Start of Input data

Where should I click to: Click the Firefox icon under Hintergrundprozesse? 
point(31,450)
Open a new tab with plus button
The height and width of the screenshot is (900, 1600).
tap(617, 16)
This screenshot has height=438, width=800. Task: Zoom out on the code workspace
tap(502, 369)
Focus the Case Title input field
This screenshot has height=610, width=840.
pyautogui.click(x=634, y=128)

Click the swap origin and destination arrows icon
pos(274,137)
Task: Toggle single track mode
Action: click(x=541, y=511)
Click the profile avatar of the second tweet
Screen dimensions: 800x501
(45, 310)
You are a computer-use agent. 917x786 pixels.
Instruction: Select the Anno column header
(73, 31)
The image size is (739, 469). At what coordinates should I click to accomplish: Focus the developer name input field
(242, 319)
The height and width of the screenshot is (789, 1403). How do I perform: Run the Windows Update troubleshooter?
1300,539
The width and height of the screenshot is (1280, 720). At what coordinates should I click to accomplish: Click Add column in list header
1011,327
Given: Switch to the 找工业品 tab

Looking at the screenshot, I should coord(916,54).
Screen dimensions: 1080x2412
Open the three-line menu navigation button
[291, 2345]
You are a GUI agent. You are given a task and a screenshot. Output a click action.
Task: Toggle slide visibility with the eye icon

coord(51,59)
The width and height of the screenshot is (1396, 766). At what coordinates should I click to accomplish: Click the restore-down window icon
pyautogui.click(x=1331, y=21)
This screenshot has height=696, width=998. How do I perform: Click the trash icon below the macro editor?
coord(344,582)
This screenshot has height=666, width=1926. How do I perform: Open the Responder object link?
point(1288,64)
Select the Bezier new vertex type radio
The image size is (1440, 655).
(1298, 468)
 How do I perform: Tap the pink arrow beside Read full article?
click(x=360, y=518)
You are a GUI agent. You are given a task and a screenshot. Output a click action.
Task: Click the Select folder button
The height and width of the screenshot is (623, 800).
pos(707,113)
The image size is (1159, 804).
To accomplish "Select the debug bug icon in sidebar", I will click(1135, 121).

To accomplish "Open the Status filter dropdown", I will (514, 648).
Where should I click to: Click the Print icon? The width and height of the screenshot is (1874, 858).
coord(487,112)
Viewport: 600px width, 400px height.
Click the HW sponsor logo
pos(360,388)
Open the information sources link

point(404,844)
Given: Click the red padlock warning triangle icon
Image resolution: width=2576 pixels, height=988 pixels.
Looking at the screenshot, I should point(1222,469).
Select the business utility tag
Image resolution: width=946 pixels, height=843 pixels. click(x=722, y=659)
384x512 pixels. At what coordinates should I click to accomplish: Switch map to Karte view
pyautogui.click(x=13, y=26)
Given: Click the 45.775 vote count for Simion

End of Input data

_Task statement_
Go over the records above line by line and count those holding the word "will". Reply only with the number.

_Result_
2